◆ **WHAT THE EXERCISE ASKS**:
Rewrite the data from the line that contains "Given: Click the Automate button" down to the line that contains "pos(655,29)", both included, as a Markdown table with the columns Row and Line. Number the rows, skip blank lines, and leave the pictures out.

◆ **INPUT ROWS**:
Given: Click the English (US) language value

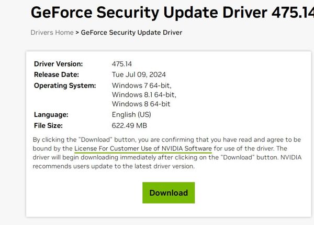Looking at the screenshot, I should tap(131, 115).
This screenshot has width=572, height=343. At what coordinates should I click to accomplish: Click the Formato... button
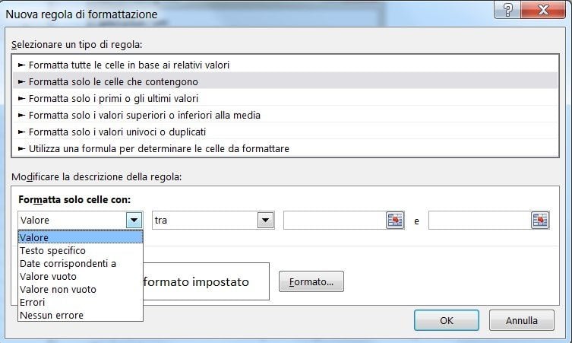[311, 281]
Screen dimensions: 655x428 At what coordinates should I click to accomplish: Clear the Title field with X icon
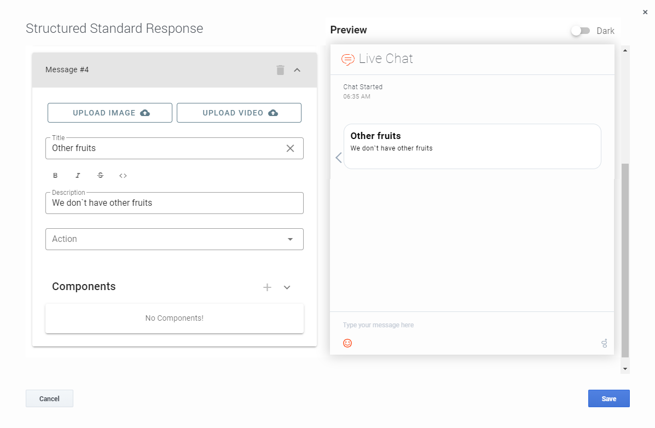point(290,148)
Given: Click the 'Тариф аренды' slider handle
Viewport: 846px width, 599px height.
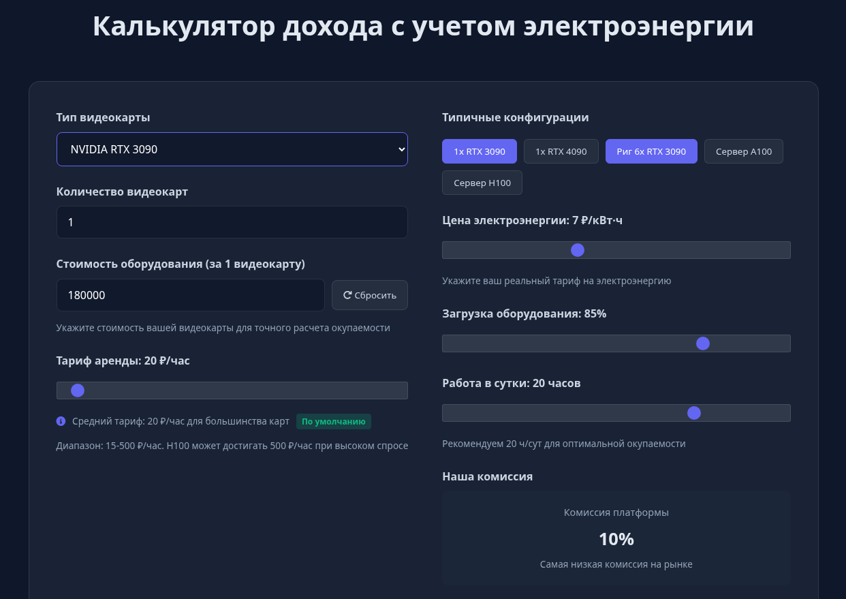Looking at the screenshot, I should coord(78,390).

==

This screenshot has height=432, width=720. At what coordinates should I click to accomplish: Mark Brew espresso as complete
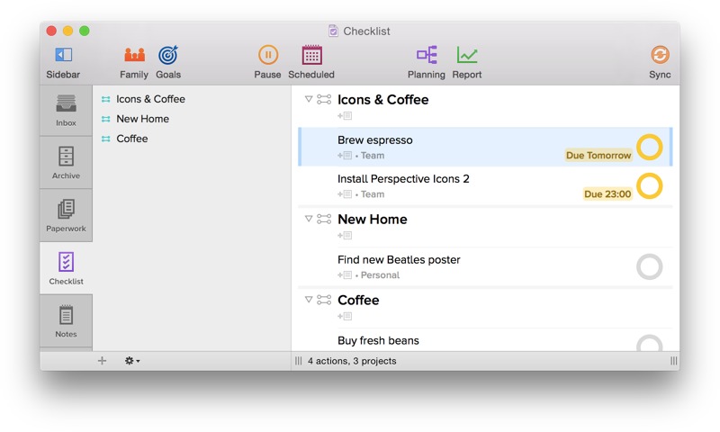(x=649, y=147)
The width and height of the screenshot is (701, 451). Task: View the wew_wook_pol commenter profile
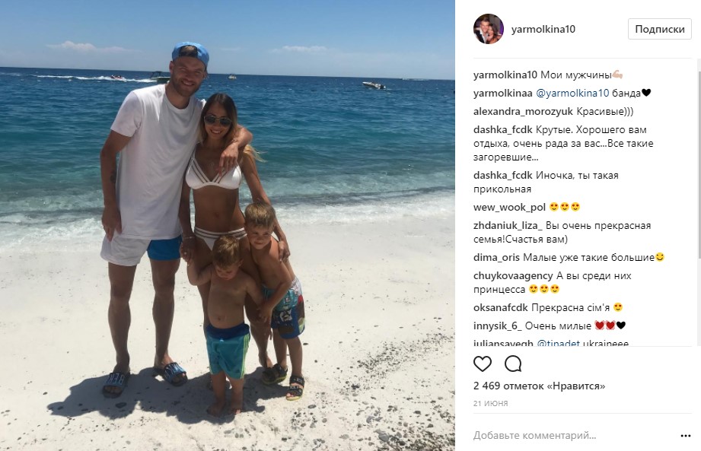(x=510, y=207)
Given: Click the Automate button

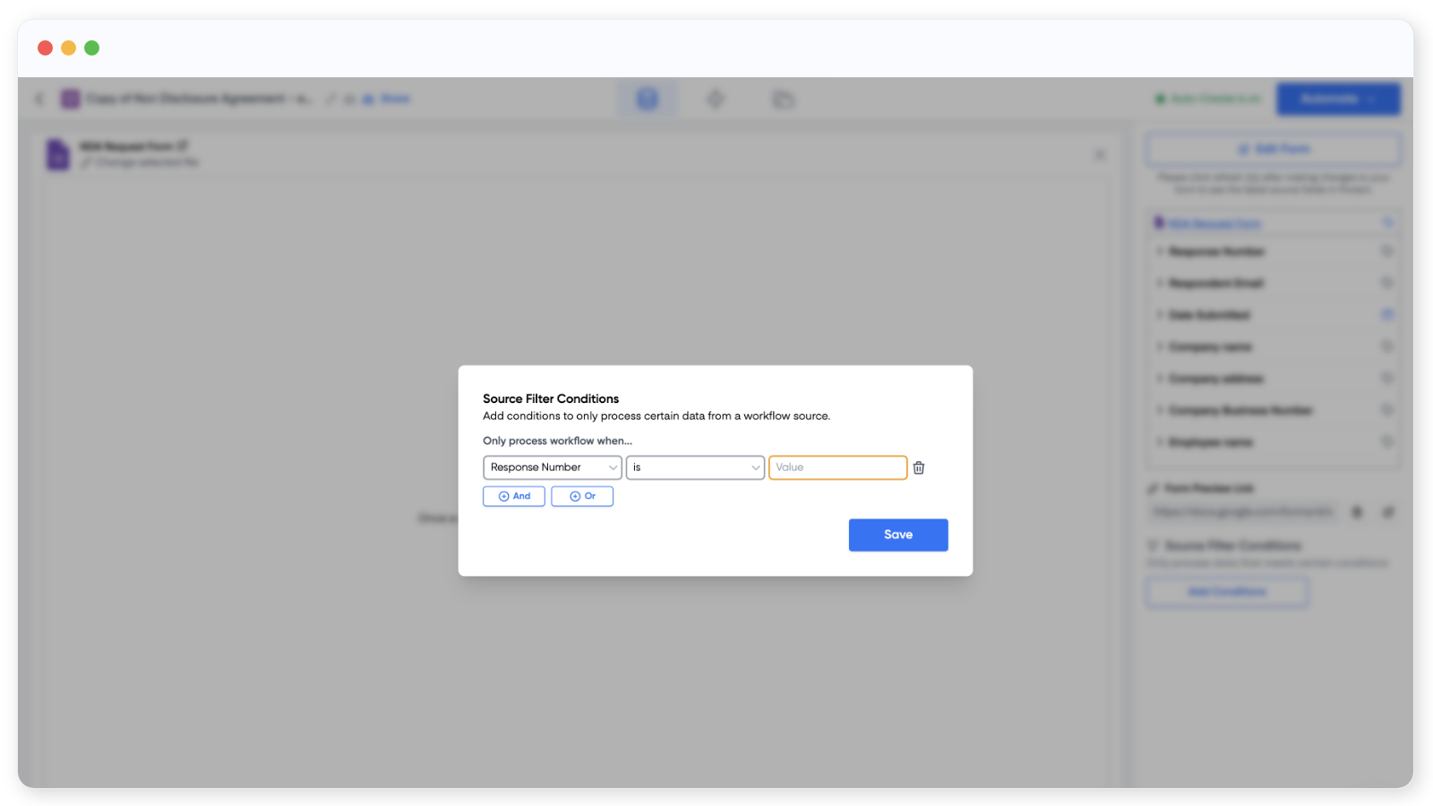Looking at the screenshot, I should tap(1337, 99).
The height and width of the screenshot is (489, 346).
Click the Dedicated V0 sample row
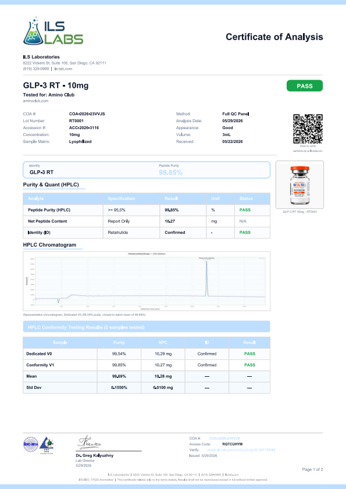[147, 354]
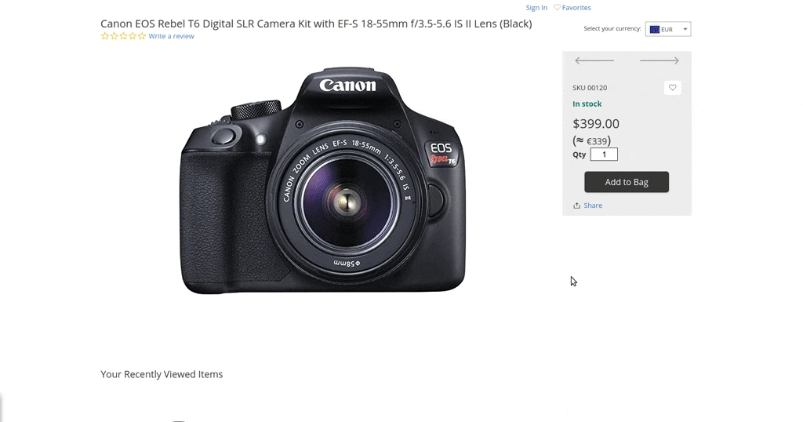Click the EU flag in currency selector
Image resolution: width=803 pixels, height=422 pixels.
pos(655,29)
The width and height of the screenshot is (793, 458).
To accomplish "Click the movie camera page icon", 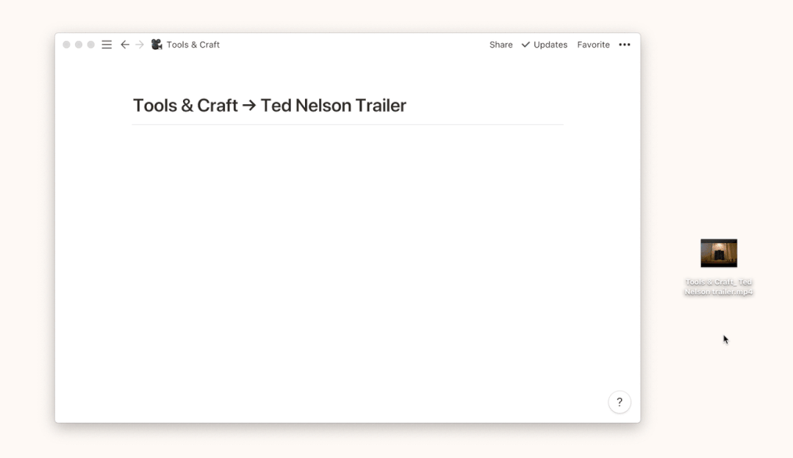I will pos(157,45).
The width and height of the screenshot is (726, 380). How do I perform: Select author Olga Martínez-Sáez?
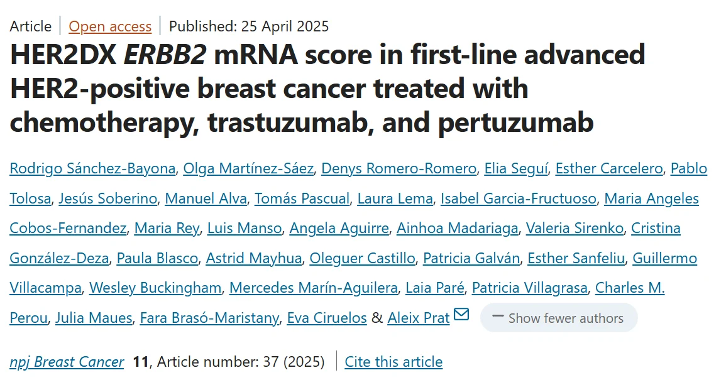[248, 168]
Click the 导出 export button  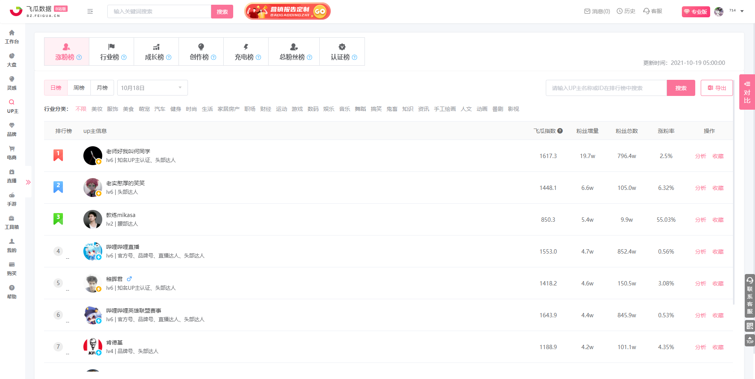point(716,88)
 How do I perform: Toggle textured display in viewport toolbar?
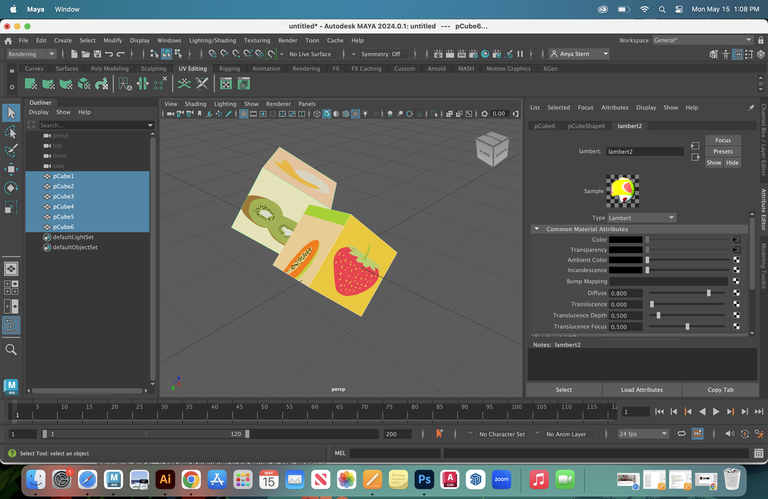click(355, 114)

---

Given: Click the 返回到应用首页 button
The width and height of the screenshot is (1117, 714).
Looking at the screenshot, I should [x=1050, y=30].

◆ **WRITTEN RESPONSE**:
| Row | Line |
|---|---|
| 1 | Given: Click the Automate button |
| 2 | Looking at the screenshot, I should tap(1337, 99). |
| 3 | The height and width of the screenshot is (489, 346). |
| 4 | Click the Dedicated V0 sample row |
| 5 | [147, 354] |
| 6 | Click the EU flag in currency selector |
| 7 | Image resolution: width=803 pixels, height=422 pixels. |
| 8 | pos(655,29) |